▶ _Problem to work on_:
Each record that follows should be reproduced in full, character for character.

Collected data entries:
+ + +

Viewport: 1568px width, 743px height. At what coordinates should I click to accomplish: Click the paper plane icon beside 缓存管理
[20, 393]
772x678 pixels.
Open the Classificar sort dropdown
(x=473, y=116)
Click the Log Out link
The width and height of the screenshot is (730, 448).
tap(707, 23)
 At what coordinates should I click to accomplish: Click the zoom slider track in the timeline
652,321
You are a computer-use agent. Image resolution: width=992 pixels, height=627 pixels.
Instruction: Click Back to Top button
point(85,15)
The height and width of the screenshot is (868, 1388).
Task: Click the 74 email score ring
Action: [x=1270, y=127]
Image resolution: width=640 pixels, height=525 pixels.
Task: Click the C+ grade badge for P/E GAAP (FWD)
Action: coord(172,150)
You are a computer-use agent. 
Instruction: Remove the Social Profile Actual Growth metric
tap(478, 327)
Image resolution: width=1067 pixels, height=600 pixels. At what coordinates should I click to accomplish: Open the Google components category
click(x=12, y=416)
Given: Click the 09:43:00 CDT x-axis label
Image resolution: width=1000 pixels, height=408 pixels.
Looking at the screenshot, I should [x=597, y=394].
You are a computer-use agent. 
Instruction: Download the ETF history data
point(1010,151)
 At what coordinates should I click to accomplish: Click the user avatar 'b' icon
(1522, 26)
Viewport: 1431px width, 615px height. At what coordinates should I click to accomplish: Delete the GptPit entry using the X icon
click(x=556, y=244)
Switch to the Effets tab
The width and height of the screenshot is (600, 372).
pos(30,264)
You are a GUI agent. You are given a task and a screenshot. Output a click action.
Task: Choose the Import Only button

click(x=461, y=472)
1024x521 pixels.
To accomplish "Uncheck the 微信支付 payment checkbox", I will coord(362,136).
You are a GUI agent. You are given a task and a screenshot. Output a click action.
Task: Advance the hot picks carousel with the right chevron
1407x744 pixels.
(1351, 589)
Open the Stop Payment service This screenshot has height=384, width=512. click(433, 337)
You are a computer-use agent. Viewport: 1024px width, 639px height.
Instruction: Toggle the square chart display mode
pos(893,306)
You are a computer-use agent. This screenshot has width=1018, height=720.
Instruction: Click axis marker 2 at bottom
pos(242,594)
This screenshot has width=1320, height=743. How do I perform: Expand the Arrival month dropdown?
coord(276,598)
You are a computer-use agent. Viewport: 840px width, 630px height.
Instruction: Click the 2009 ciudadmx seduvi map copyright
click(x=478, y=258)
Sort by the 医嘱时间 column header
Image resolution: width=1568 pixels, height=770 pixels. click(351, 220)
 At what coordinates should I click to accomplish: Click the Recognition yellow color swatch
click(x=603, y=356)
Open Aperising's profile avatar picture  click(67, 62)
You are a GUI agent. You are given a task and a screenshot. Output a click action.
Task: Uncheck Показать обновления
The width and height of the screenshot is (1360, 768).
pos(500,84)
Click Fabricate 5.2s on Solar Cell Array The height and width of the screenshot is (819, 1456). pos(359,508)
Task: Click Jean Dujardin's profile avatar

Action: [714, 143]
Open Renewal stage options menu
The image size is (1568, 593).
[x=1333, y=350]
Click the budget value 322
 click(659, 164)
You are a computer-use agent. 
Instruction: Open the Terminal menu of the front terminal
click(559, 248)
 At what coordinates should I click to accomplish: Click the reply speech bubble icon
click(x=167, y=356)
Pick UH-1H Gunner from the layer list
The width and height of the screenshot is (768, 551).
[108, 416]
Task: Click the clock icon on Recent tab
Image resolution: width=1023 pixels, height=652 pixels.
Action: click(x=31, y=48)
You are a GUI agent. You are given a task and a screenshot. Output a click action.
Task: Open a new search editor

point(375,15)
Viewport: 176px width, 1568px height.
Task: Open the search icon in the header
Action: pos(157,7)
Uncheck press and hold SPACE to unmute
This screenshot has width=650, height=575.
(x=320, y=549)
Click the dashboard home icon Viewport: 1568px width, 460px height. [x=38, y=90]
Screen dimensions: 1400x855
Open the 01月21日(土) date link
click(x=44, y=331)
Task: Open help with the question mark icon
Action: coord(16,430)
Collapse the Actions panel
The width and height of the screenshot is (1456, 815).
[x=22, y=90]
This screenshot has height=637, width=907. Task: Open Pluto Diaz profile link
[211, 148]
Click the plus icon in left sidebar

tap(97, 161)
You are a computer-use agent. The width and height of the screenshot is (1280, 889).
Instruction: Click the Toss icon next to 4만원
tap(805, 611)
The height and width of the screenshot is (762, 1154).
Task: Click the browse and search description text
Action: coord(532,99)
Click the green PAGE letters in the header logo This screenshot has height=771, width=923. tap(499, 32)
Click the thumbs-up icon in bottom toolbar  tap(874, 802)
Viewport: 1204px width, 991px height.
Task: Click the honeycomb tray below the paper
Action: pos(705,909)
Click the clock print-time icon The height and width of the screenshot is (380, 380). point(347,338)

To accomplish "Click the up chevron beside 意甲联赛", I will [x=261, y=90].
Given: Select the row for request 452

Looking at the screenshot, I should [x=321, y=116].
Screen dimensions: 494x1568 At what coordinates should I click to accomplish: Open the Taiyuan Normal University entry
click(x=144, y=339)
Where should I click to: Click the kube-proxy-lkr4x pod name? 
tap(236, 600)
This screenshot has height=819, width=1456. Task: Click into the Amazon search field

+ + +

▶ _Task response_:
Viewport: 1568px width, 743px height. At what coordinates should I click to accomplish: Click the paper plane icon beside 缓存管理
[20, 393]
772x678 pixels.
Open the Classificar sort dropdown
(x=473, y=116)
Click the Log Out link
The width and height of the screenshot is (730, 448).
tap(707, 23)
 At what coordinates should I click to accomplish: Click the zoom slider track in the timeline
652,321
You are a computer-use agent. Image resolution: width=992 pixels, height=627 pixels.
Instruction: Click Back to Top button
point(85,15)
The height and width of the screenshot is (868, 1388).
Task: Click the 74 email score ring
Action: [x=1270, y=127]
Image resolution: width=640 pixels, height=525 pixels.
Task: Click the C+ grade badge for P/E GAAP (FWD)
Action: coord(172,150)
You are a computer-use agent. 
Instruction: Remove the Social Profile Actual Growth metric
tap(478, 327)
Image resolution: width=1067 pixels, height=600 pixels. At what coordinates should I click to accomplish: Open the Google components category
click(x=12, y=416)
Given: Click the 09:43:00 CDT x-axis label
Image resolution: width=1000 pixels, height=408 pixels.
Looking at the screenshot, I should [x=597, y=394].
You are a computer-use agent. 
Instruction: Download the ETF history data
point(1010,151)
 At what coordinates should I click to accomplish: Click the user avatar 'b' icon
(1522, 26)
Viewport: 1431px width, 615px height. At what coordinates should I click to accomplish: Delete the GptPit entry using the X icon
click(x=556, y=244)
Switch to the Effets tab
The width and height of the screenshot is (600, 372).
pos(30,264)
You are a GUI agent. You are given a task and a screenshot. Output a click action.
Task: Choose the Import Only button

click(x=461, y=472)
1024x521 pixels.
To accomplish "Uncheck the 微信支付 payment checkbox", I will coord(362,136).
You are a GUI agent. You are given a task and a screenshot. Output a click action.
Task: Advance the hot picks carousel with the right chevron
1407x744 pixels.
(1351, 589)
Open the Stop Payment service This screenshot has height=384, width=512. click(433, 337)
You are a computer-use agent. Viewport: 1024px width, 639px height.
Instruction: Toggle the square chart display mode
pos(893,306)
You are a computer-use agent. This screenshot has width=1018, height=720.
Instruction: Click axis marker 2 at bottom
pos(242,594)
This screenshot has width=1320, height=743. How do I perform: Expand the Arrival month dropdown?
coord(276,598)
You are a computer-use agent. Viewport: 840px width, 630px height.
Instruction: Click the 2009 ciudadmx seduvi map copyright
click(x=478, y=258)
Sort by the 医嘱时间 column header
Image resolution: width=1568 pixels, height=770 pixels. click(351, 220)
 At what coordinates should I click to accomplish: Click the Recognition yellow color swatch
click(x=603, y=356)
Open Aperising's profile avatar picture  click(67, 62)
You are a GUI agent. You are given a task and a screenshot. Output a click action.
Task: Uncheck Показать обновления
The width and height of the screenshot is (1360, 768).
pos(500,84)
Click Fabricate 5.2s on Solar Cell Array The height and width of the screenshot is (819, 1456). pos(359,508)
Task: Click Jean Dujardin's profile avatar

Action: [714, 143]
Open Renewal stage options menu
The image size is (1568, 593).
[x=1333, y=350]
Click the budget value 322
 click(659, 164)
You are a computer-use agent. 
Instruction: Open the Terminal menu of the front terminal
click(559, 248)
 At what coordinates should I click to accomplish: Click the reply speech bubble icon
click(x=167, y=356)
Pick UH-1H Gunner from the layer list
The width and height of the screenshot is (768, 551).
[108, 416]
Task: Click the clock icon on Recent tab
Image resolution: width=1023 pixels, height=652 pixels.
Action: click(x=31, y=48)
You are a GUI agent. You are given a task and a screenshot. Output a click action.
Task: Open a new search editor

point(375,15)
Viewport: 176px width, 1568px height.
Task: Open the search icon in the header
Action: pos(157,7)
Uncheck press and hold SPACE to unmute
This screenshot has width=650, height=575.
(x=320, y=549)
Click the dashboard home icon Viewport: 1568px width, 460px height. [x=38, y=90]
Screen dimensions: 1400x855
Open the 01月21日(土) date link
click(x=44, y=331)
Task: Open help with the question mark icon
Action: coord(16,430)
Collapse the Actions panel
The width and height of the screenshot is (1456, 815).
[x=22, y=90]
This screenshot has height=637, width=907. Task: Open Pluto Diaz profile link
[211, 148]
Click the plus icon in left sidebar

tap(97, 161)
You are a computer-use agent. The width and height of the screenshot is (1280, 889).
Instruction: Click the Toss icon next to 4만원
tap(805, 611)
The height and width of the screenshot is (762, 1154).
Task: Click the browse and search description text
Action: coord(532,99)
Click the green PAGE letters in the header logo This screenshot has height=771, width=923. tap(499, 32)
Click the thumbs-up icon in bottom toolbar  tap(874, 802)
Viewport: 1204px width, 991px height.
Task: Click the honeycomb tray below the paper
Action: pos(705,909)
Click the clock print-time icon The height and width of the screenshot is (380, 380). point(347,338)

To accomplish "Click the up chevron beside 意甲联赛", I will [x=261, y=90].
Given: Select the row for request 452

Looking at the screenshot, I should [x=321, y=116].
Screen dimensions: 494x1568 At what coordinates should I click to accomplish: Open the Taiyuan Normal University entry
click(x=144, y=339)
Where should I click to: Click the kube-proxy-lkr4x pod name? 
tap(236, 600)
This screenshot has height=819, width=1456. Task: Click into the Amazon search field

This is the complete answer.